The circumstances under which the Youth Hostel Association came to occupy so many substantial country houses were, in the main, practical rather than strategic. Before the 1960s, outright purchase of any hostel building was rare. Instead, the Association relied on a fluid and economical pattern of tenure: short leases secured at modest rents, buildings loaned for temporary use, or informal agreements reached with owners and trustees keen to see otherwise empty houses kept in occupation. This arrangement suited both parties. For the country house owner, it offered a measure of security at a moment of uncertainty, reducing the risk of vandalism, providing a degree of caretaking, and in some instances easing the financial burden of an unoccupied property. For the YHA, it avoided the need for capital investment and allowed for rapid expansion. Many of these houses were, by this stage, already in a state of transition, recently vacated, awaiting sale, or simply too large to sustain. Their use as hostels was often understood, tacitly, to be temporary, which goes some way to explaining the provisional character that attaches to so many of them in retrospect.

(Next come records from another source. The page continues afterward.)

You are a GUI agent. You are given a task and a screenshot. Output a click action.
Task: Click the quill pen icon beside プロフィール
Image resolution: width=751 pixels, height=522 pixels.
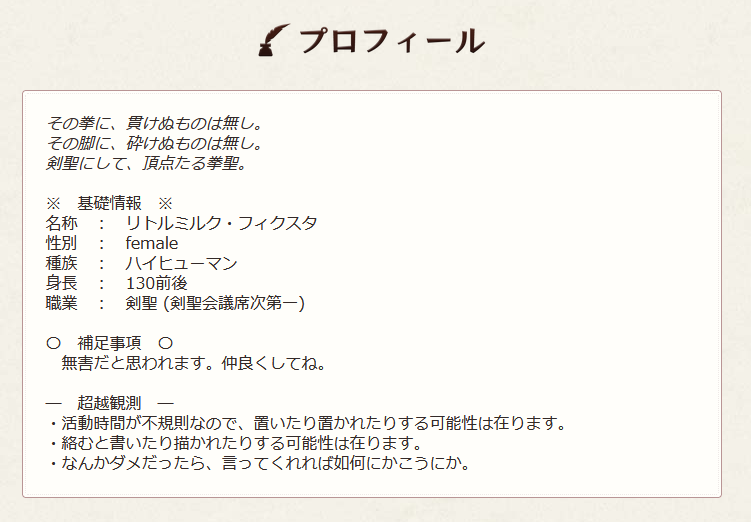coord(273,40)
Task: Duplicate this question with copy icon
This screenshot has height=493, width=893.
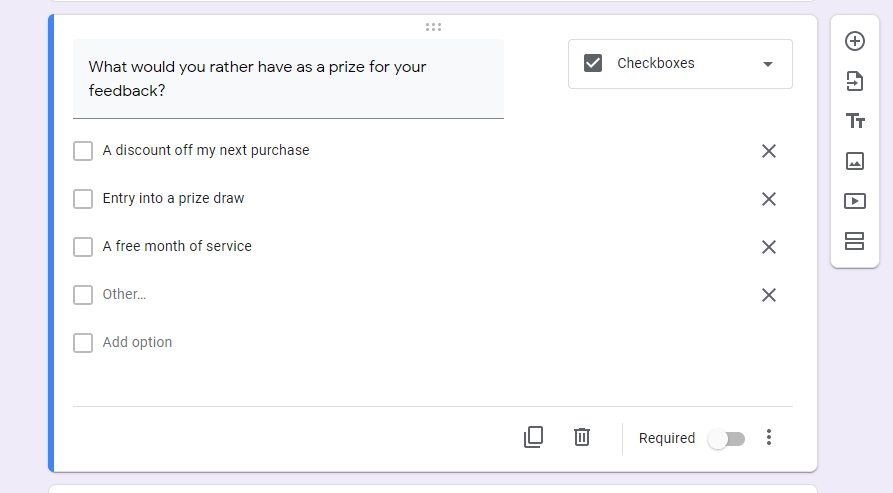Action: 534,437
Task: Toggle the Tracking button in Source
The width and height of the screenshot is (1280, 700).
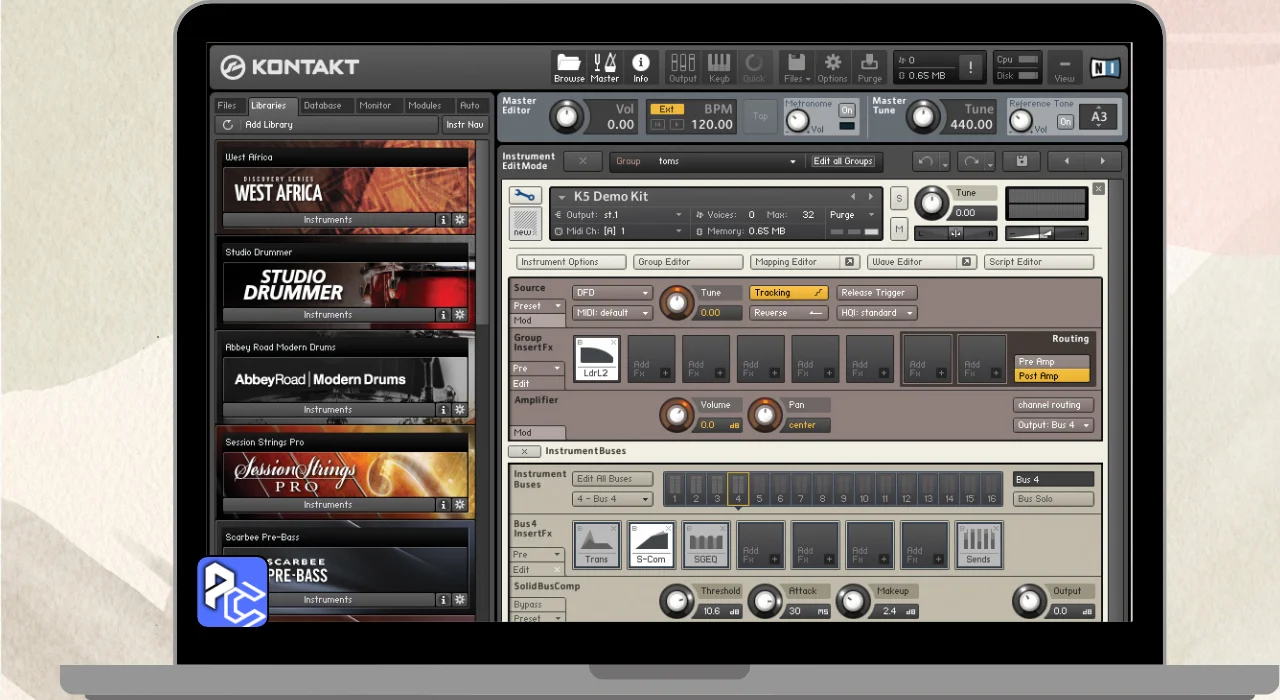Action: coord(790,293)
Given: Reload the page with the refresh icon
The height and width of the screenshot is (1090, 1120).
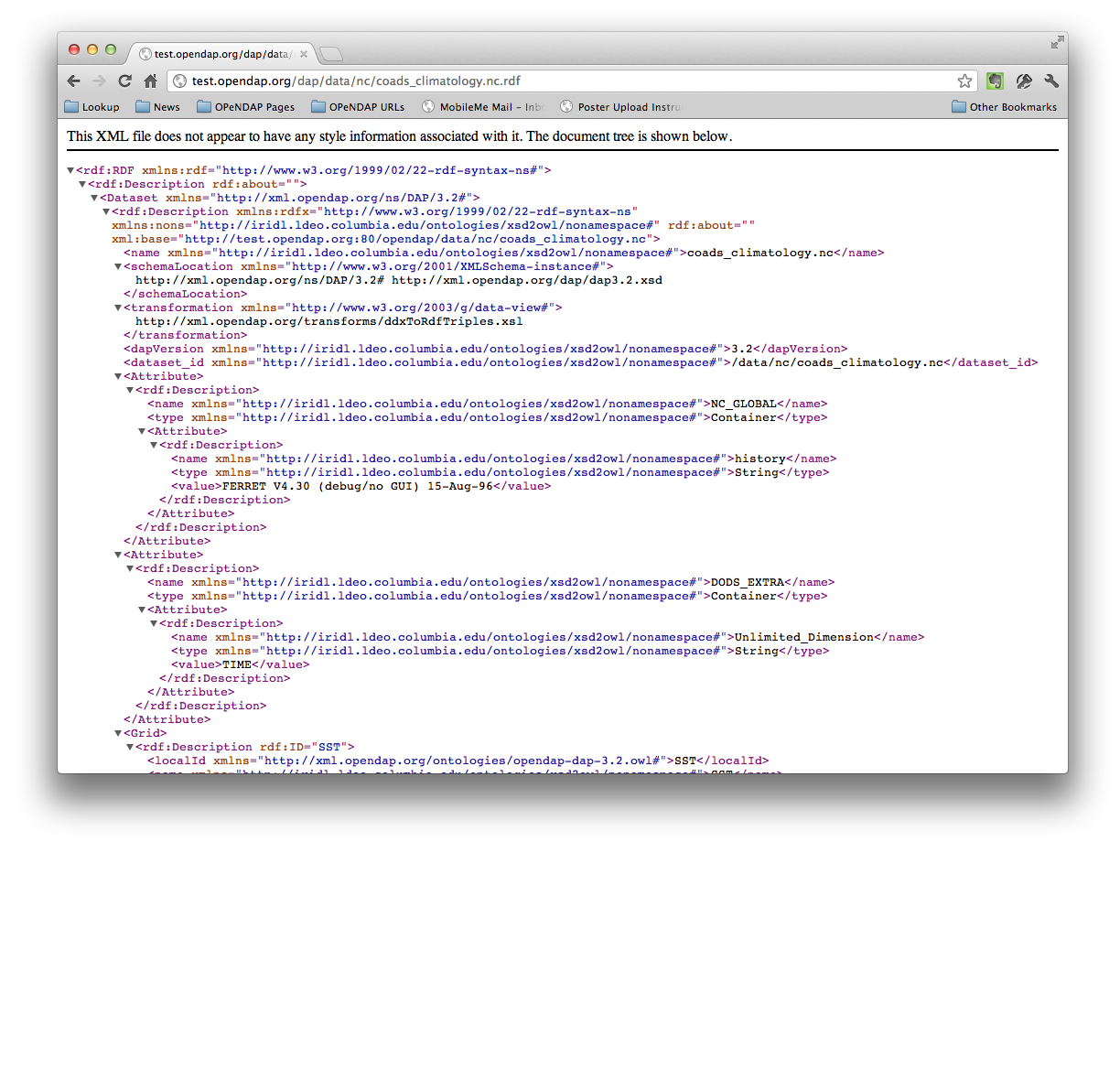Looking at the screenshot, I should pyautogui.click(x=125, y=81).
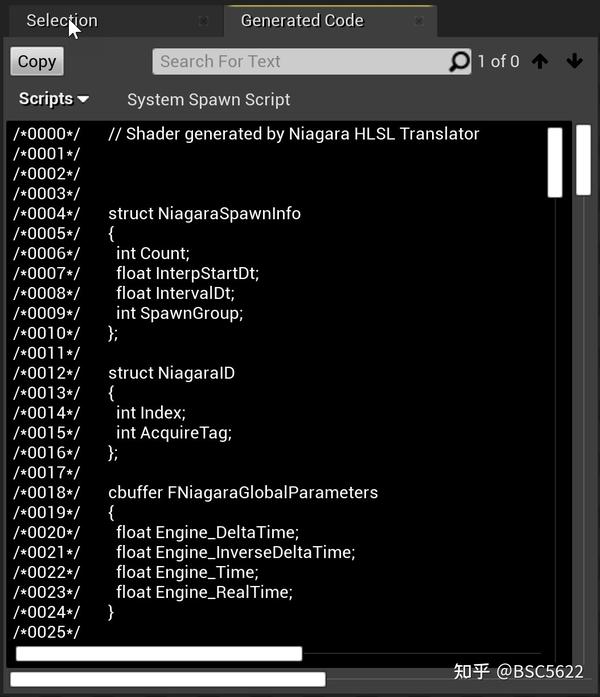Close the Selection tab
Image resolution: width=600 pixels, height=697 pixels.
pos(203,21)
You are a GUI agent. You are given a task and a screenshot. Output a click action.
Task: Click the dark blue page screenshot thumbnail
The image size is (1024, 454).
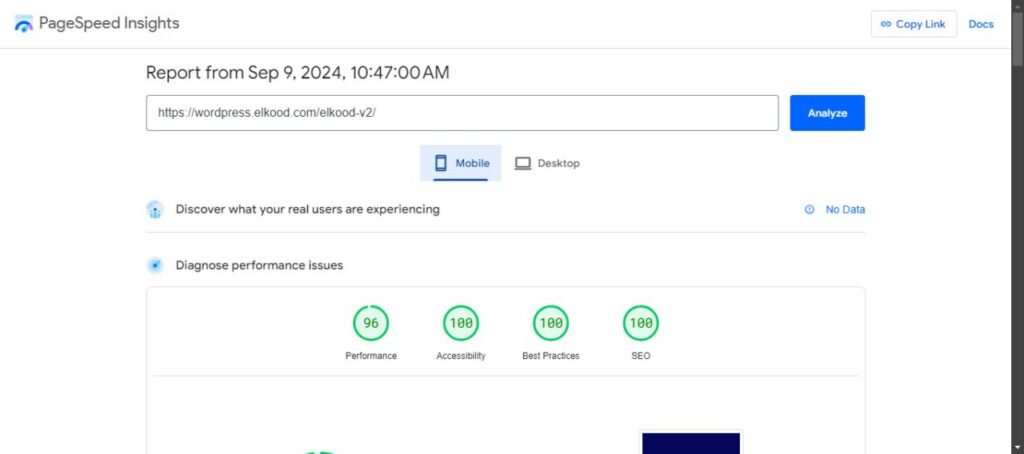point(691,443)
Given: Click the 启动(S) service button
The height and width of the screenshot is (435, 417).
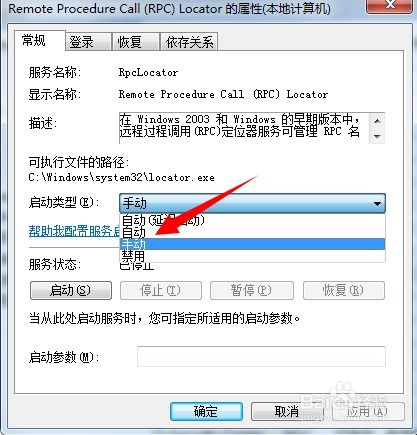Looking at the screenshot, I should click(71, 290).
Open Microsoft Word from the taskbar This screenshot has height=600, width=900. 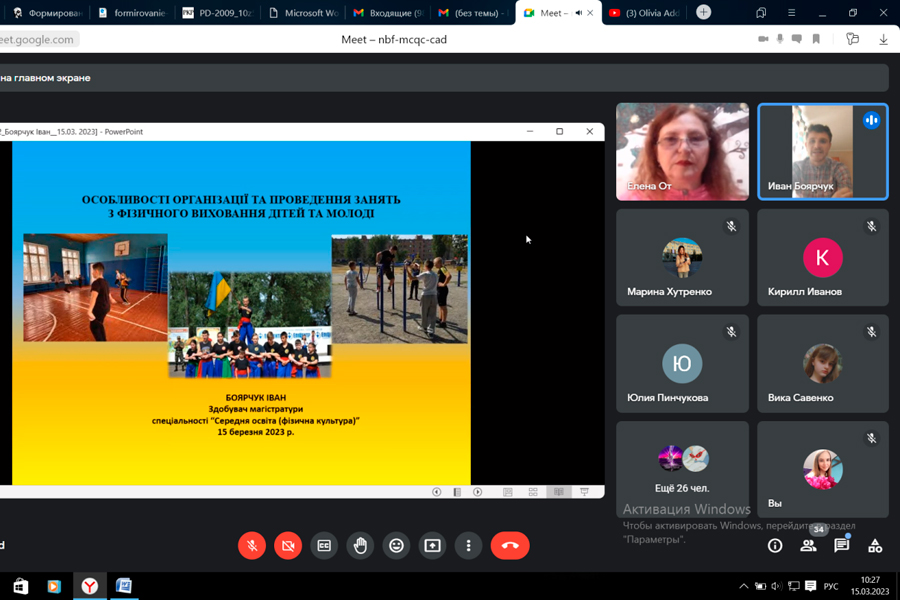(x=124, y=586)
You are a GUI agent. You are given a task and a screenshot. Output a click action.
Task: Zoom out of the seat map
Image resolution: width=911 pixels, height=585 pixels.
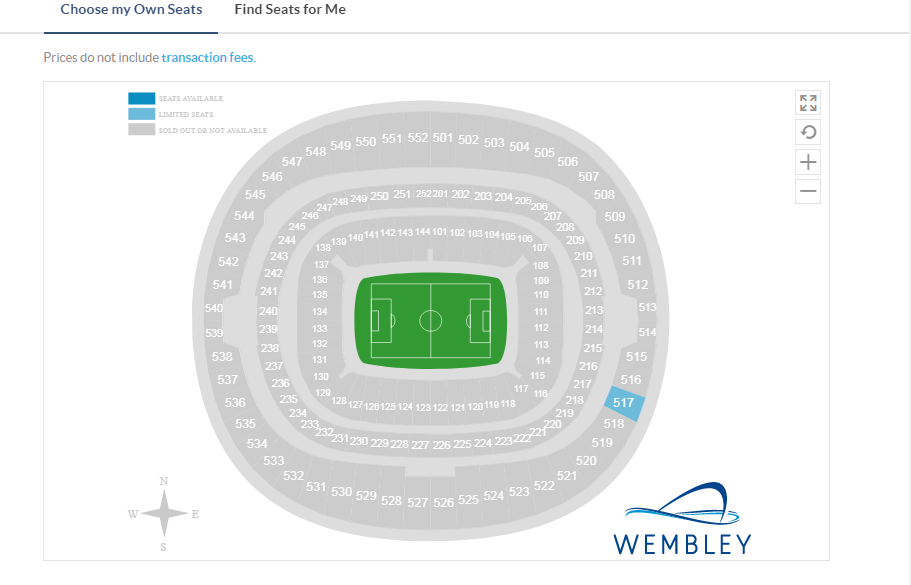[808, 191]
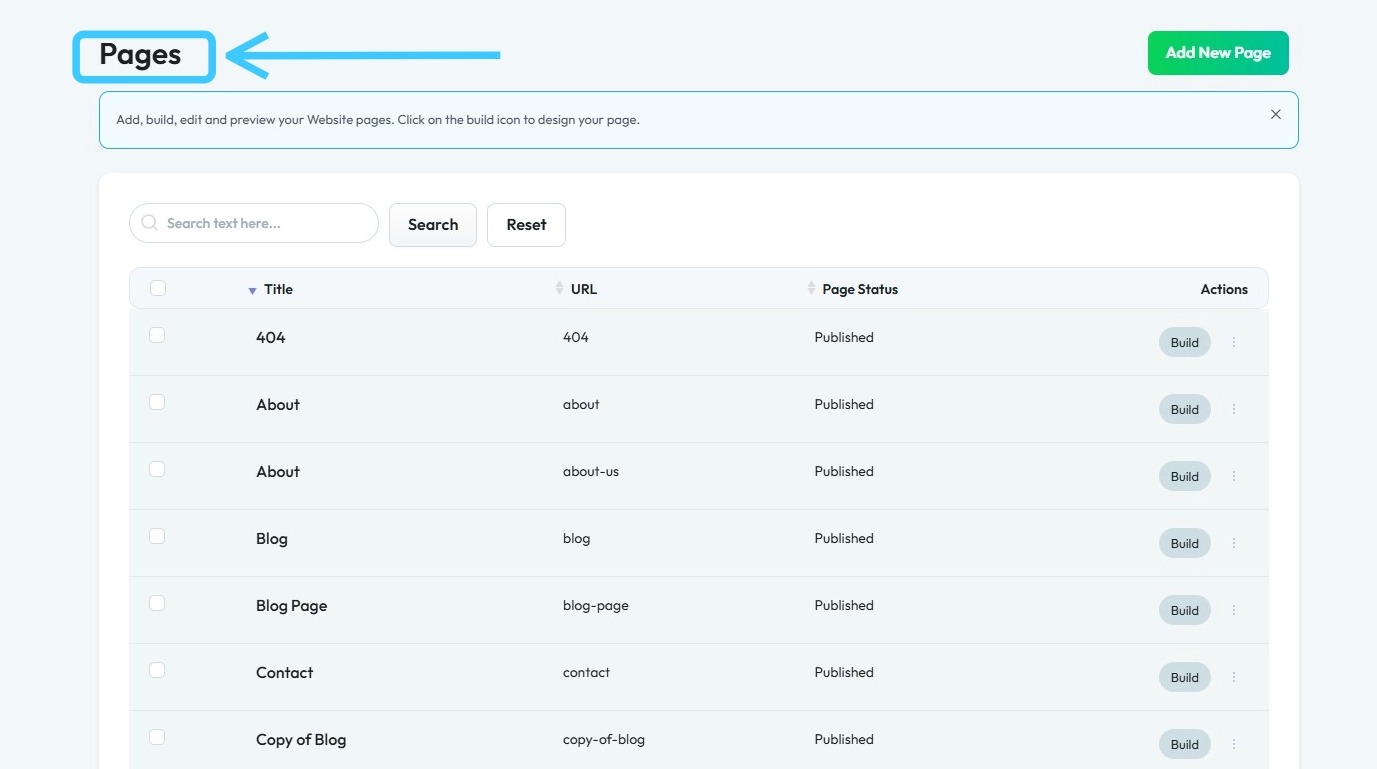Build the about-us page
The width and height of the screenshot is (1377, 769).
pyautogui.click(x=1184, y=476)
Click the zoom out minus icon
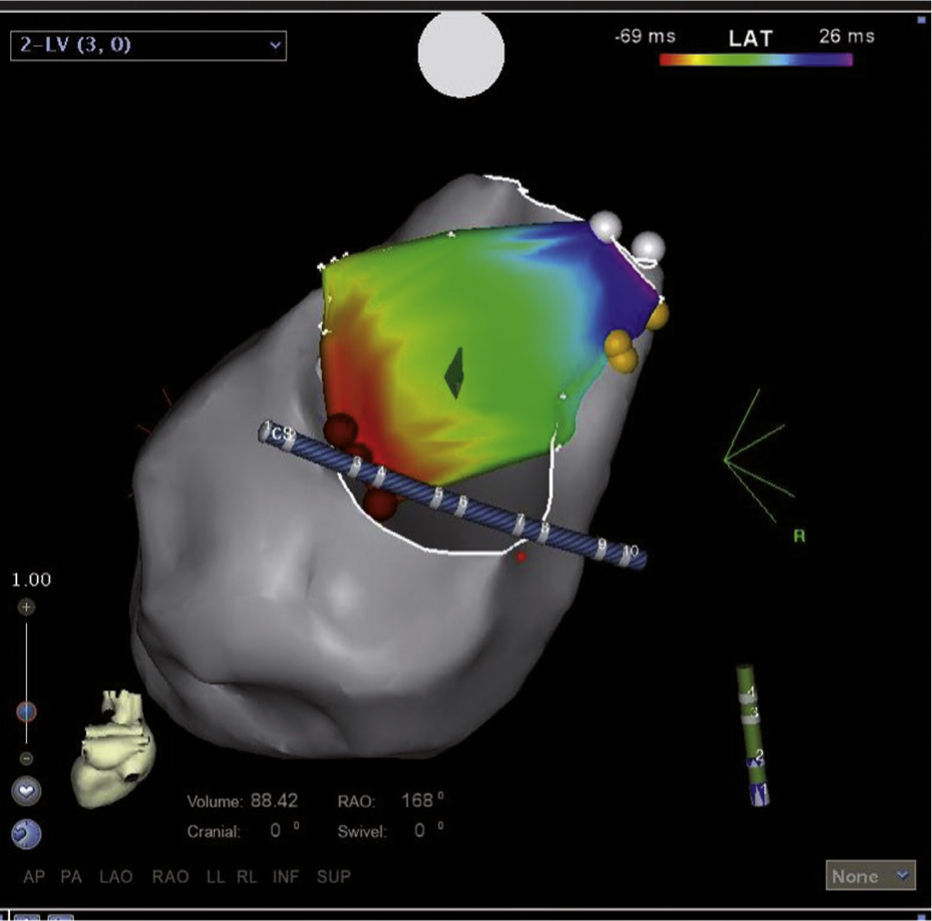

That these buildings could be so readily adapted owed much to their inherent planning. The country house, particularly in its 18th- and 19th-century forms, lent itself remarkably well to institutional reuse. A multiplicity of bedrooms could be converted into dormitories with little difficulty; service wings provided a natural means of separation for staff and, where required, for men and women; kitchens designed for large households proved more than adequate for communal catering; and the principal rooms, stripped of their original function, served easily as shared spaces. Alterations were generally modest, limited to the introduction of bunk beds, basic washing facilities, and such safety measures as were deemed necessary at the time. It is no coincidence that houses of this period predominate within the early YHA network. Earlier buildings, with their more irregular plans and constrained accommodation, were less easily pressed into service, whereas the later country house, built for scale and efficiency, proved unexpectedly well suited to a new, collective way of inhabiting space.
‘Mansion hotels’
Each YHA region developed a distinct geographical sphere of activity. Members from Birmingham, for example, were drawn westwards into the landscapes of Wales, while the North Midlands Group found itself exceptionally well-placed, with the Peak District quite literally on its doorstep. This proximity proved significant. The group emerged as one of the most enterprising within the movement, playing a leading role in broadening the range and character of accommodation, and in extending youth hostelling beyond its earliest, more rudimentary forms. The North Midlands group were also fortunate to have as their Regional Secretary a man highly adept at navigating the local networks: Mr Laurence Ramsbottom.
As a man who felt that the beauty of the countryside was a cause worth fighting for, Laurence Ramsbottom wasted no opportunity or angle from which he could put the case for the amenities and benefits of the open air. His passion and pragmatism led him to champion a form of accommodation of which there were many – and many were in dire need of a new purpose: the country house. Their size was their inherent advantage in that they could comfortably include over a hundred beds, far more than many other hostels, which then encouraged visits from groups such as schools (which neatly aligned with Richard Schirrmann’s original vision).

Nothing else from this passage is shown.